Di Karangayu, sebuah desa di Kendal, Jawa Tengah, hiduplah seorang ibu
penjual tempe . Tak ada pekerjaan lain yang dapat dia lalukan sebagai
penyambung hidup. Meski demikian, nyaris tak pernah lahir keluhan dari
bibirnya. Ia jalani hidup dengan riang. "Jika tempe ini yang nanti
mengantarku ke surga, kenapa aku harus menyesalinya. .." demikian dia
selalu memaknai hidupnya.
Suatu pagi, setelah salat subuh, dia pun berkemas. Mengambil keranjang
bambu tempat tempe , dia berjalan ke dapur. Diambilnya tempe-tempe yang
dia letakkan di atas meja panjang. Tapi, deg! dadanya gemuruh. Tempe
yang akan dia jual, ternyata belum jadi. Masih berupa kacang, sebagian
berderai, belum disatukan ikatan-ikatan putih kapas dari peragian. Tempe
itu masih harus menunggu satu hari lagi untuk jadi. Tubuhnya lemas. Dia
bayangkan, hari ini pasti dia tidak akan mendapatkan uang, untuk makan,
dan modal membeli kacang, yang akan dia olah kembali menjadi tempe .

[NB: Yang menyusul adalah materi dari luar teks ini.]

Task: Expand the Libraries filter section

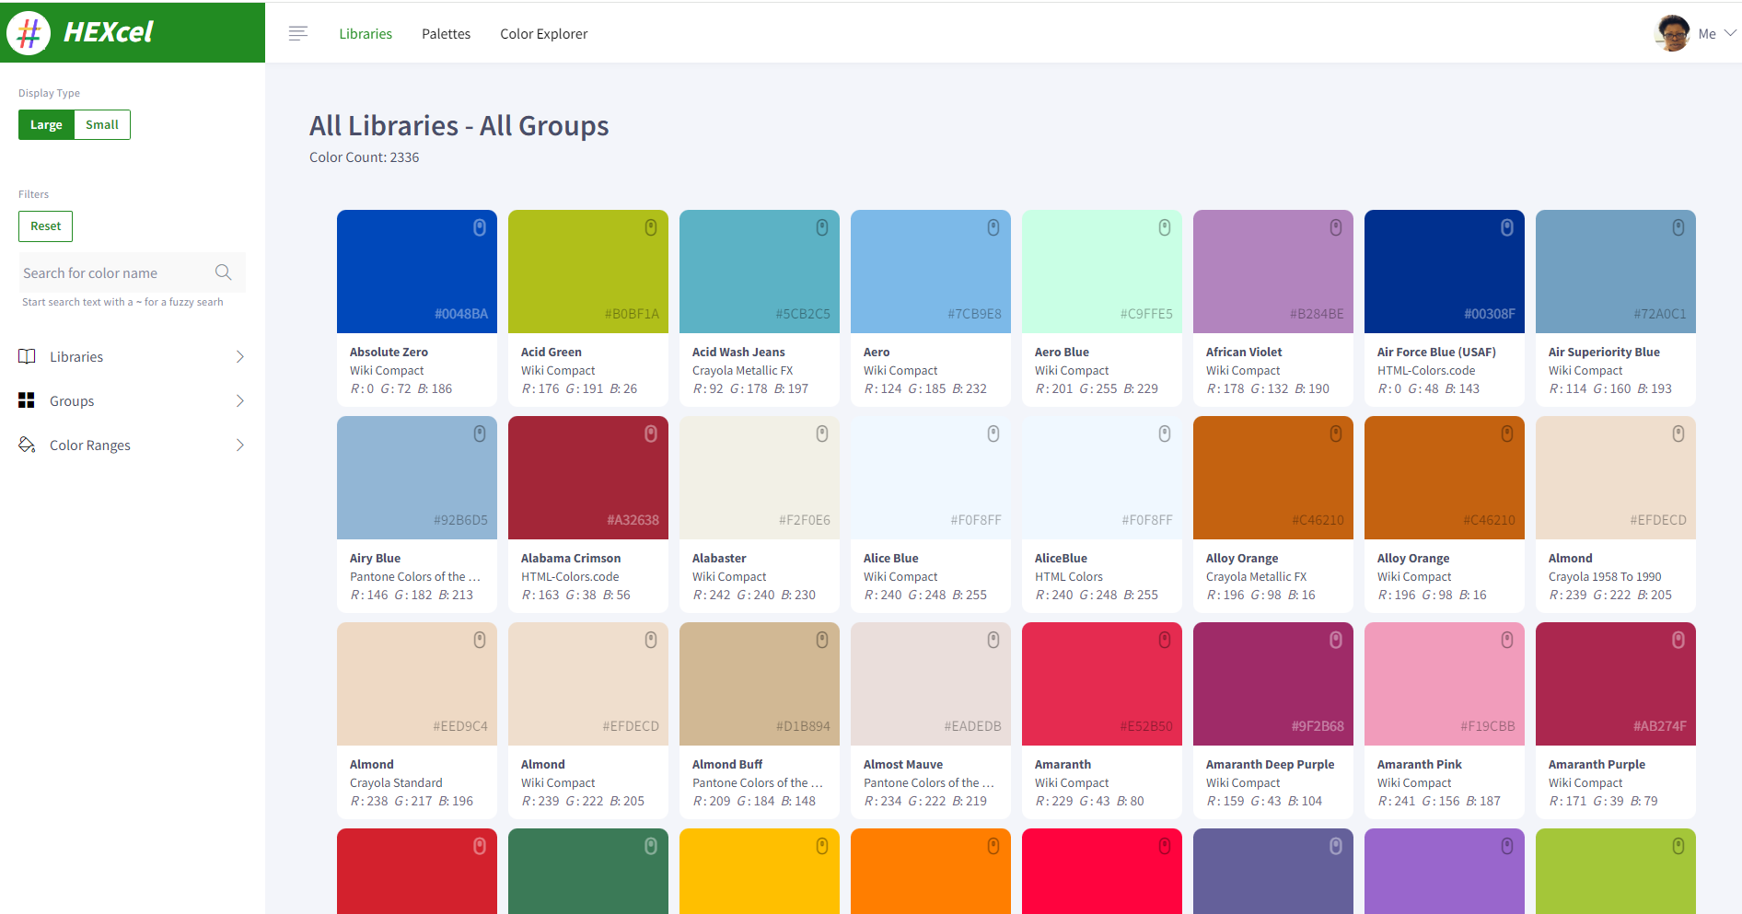Action: pos(132,357)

Di tengah putus asa, terbersit harapan di dadanya. Dia tahu, jika
meminta kepada Allah, pasti tak akan ada yang mustahil. Maka, di
tengadahkan kepala, dia angkat tangan, dia baca doa. "Ya Allah, Engkau
tahu kesulitanku. Aku tahu Engkau pasti menyayangi hamba-Mu yang hina
ini. Bantulah aku ya Allah, jadikanlah kedelai ini menjadi tempe . Hanya
kepada-Mu kuserahkan nasibku..." Dalam hati, dia yakin, Allah akan
mengabulkan doanya.
Dengan tenang, dia tekan dan mampatkan daun pembungkus tempe . Dia
rasakan hangat yang menjalari daun itu. Proses peragian memang masih
berlangsung. Dadanya gemuruh. Dan pelan, dia buka daun pembungkus tempe
. Dan... dia kecewa. Tempe itu masih belum juga berubah. Kacangnya belum
semua menyatu oleh kapas-kapas ragi putih. Tapi, dengan memaksa senyum,
dia berdiri. Dia yakin, Allah pasti sedang "memproses" doanya. Dan tempe
itu pasti akan jadi. Dia yakin, Allah tidak akan menyengsarakan hambanya
yang setia beribadah seperti dia. Sambil meletakkan semua tempe setengah
jadi itu ke dalam keranjang, dia berdoa lagi. "Ya Allah, aku tahu tak
pernah ada yang mustahil bagi-Mu. Engkau maha tahu, bahwa tak ada yang
bisa aku lakukan selain berjualan tempe . Karena itu ya Allah,
jadikanlah. Bantulah aku, kabulkan doaku..."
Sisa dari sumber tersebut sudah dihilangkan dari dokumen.